A discriptor of 210 bits where each bit represents a physical property such as number of valence electrons or the presence or absence of a small functional group.
MACCS keys
A descriptor of 166 bits where each bit position represents the presence or absence of a pre-defined structural feature such as functional groups.
You can read more about the algorithm here: Reoptimization of MDL keys for use in drug discovery, J Chem Inf Model, 2002, 42, 1273
2D circular fingerprint
In circular fingerprints, a molecule is broken down into all possible substructures. The largest allowed size of the substructures are determined by the radius. Our implementation uses a radius of 6, a bit vector of size 2048, and explicitly considers chirality. The featurizer is also known as ECFP (=extended circular fingerprint), and is similar to Morgan fingerprints.

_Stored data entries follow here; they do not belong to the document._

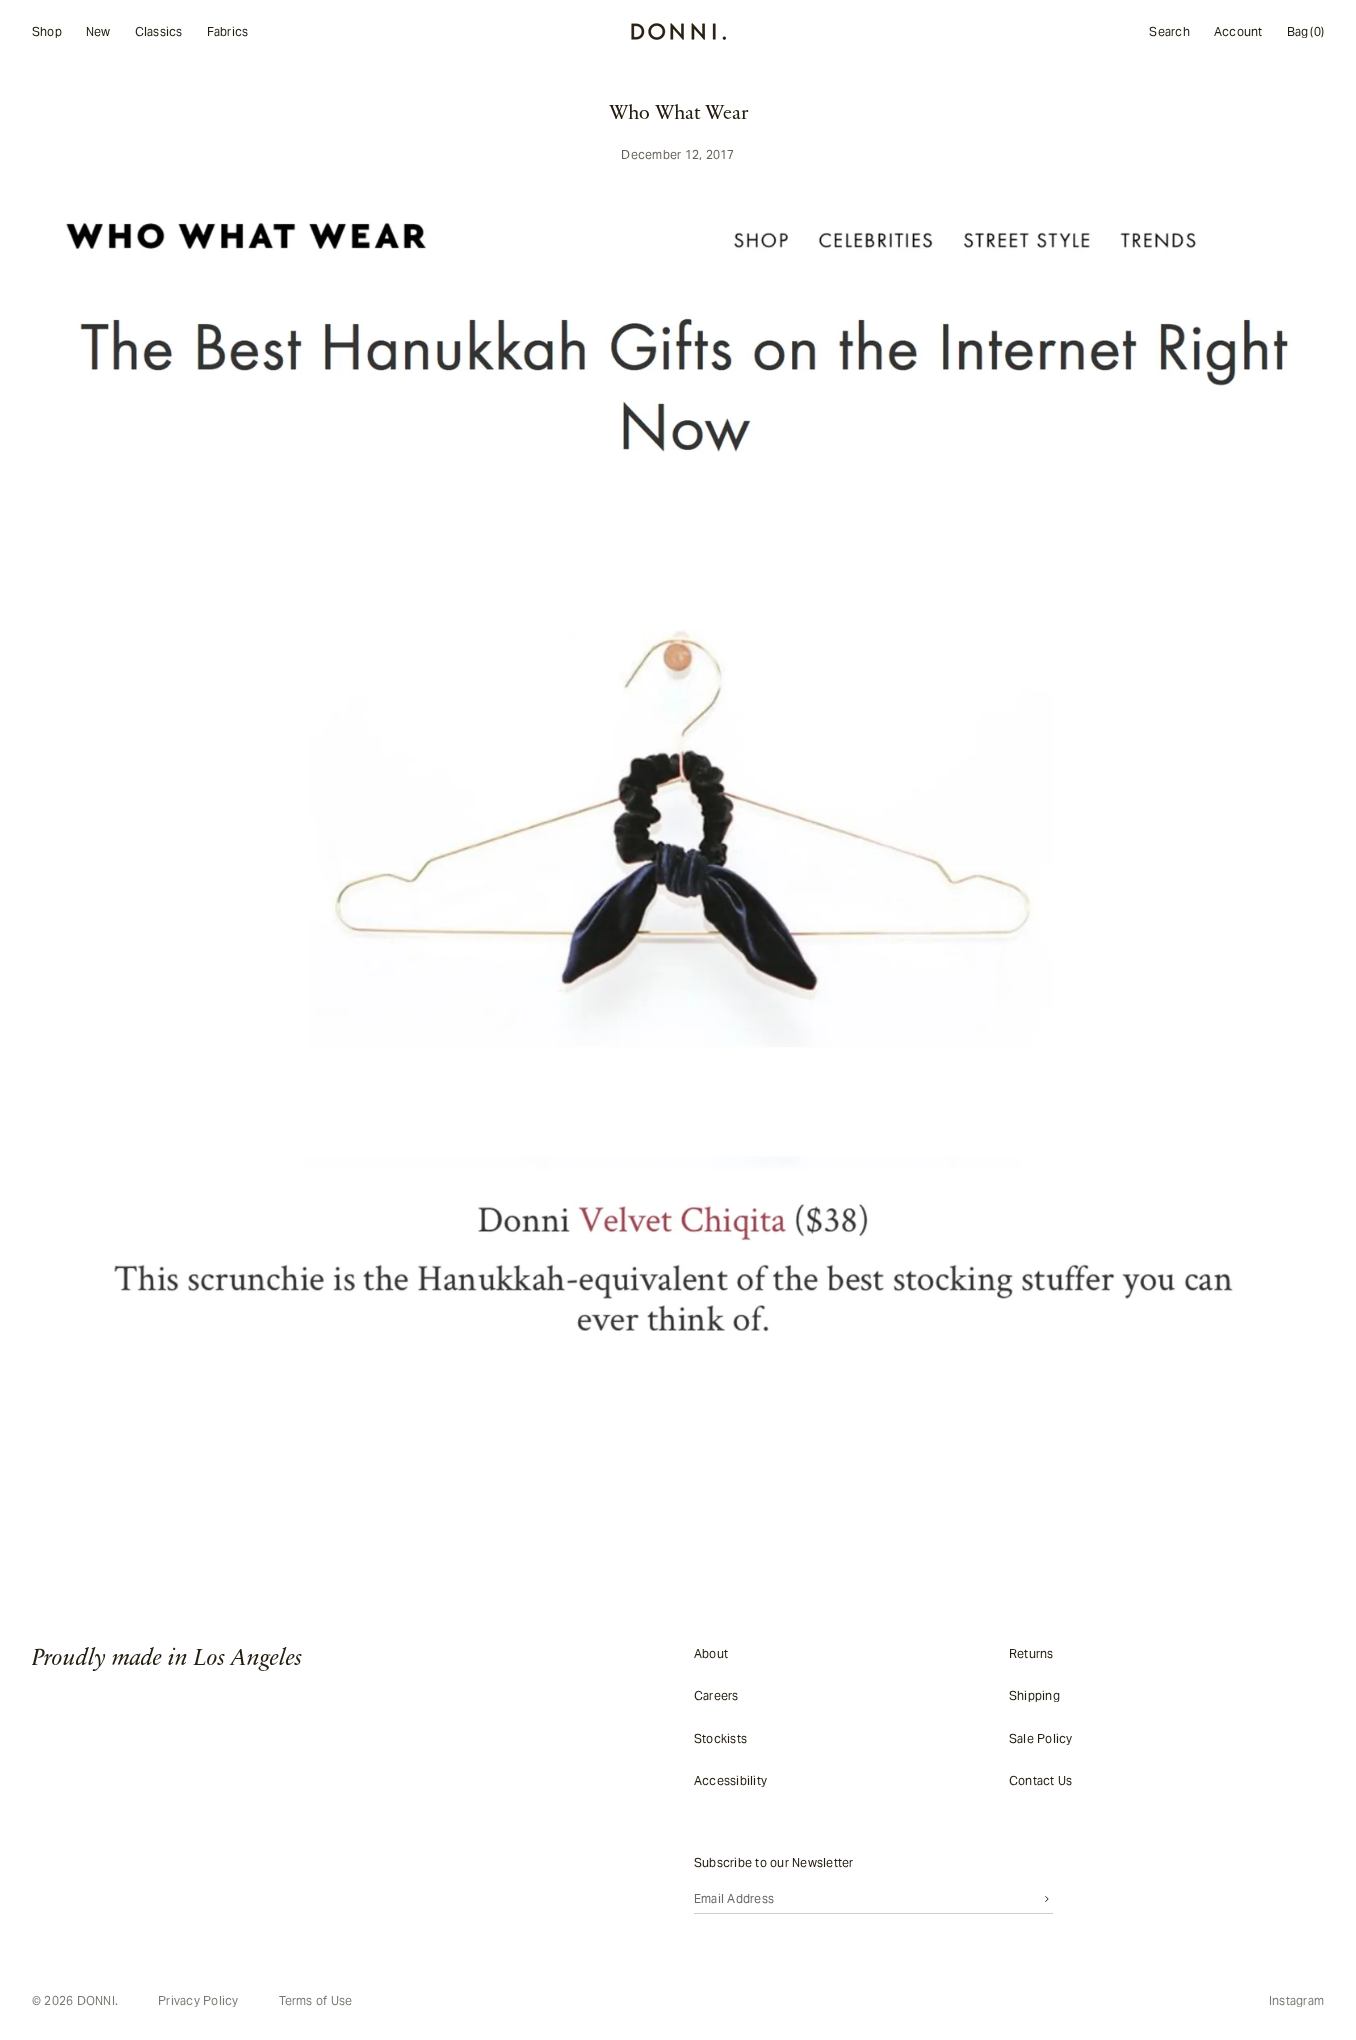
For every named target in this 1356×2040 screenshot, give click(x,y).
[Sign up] (1047, 1898)
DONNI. (97, 2000)
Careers (716, 1695)
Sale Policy (1041, 1737)
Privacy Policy (198, 2001)
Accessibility (730, 1780)
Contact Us (1040, 1780)
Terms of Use (316, 2001)
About (711, 1653)
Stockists (720, 1737)
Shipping (1034, 1695)
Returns (1031, 1653)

You can read more about the algorithm here: Extended-Connectivity Fingerprints, J Chem Inf Model, 2010, 50, 742
2D pharmacophore
The molecules is translated to a 2D map of pharmacophore elements - hydrogen bond acceptor, hydrogen bond donor, basic group, acidic group, hydrophobic group, halogen, attachment point to an aliphatic ring, and attachment point to an aromatic ring. Results in a vector of size 39972.
You can read more about the algorithm here: Genetic optimization of combinatorial libraries, Biotechnol Bioeng, 1998, 61, 47
3D circular fingerprint
Analogous to 2D circular fingerprints, but instead of mapping substructures based on connectivity it is mapped based on spacial proximity. Our implementation uses a radius multiplier of 1.5 Å and results in a vector of size 2048. The featurizer is also known as E3FP.
You can read more about the algorithm here: A Simple Representation Of Three-Dimensional Molecular Structure, J Med Chem,2017, 60, 7393
3D pharmacophore
The molecules is translated to a 3D map of pharmacophore elements - hydrogen bond acceptor, hydrogen bond donor, basic group, acidic group, hydrophobic group, halogen, attachment point to an aliphatic ring, and attachment point to an aromatic ring. Results in a vector of size 39972.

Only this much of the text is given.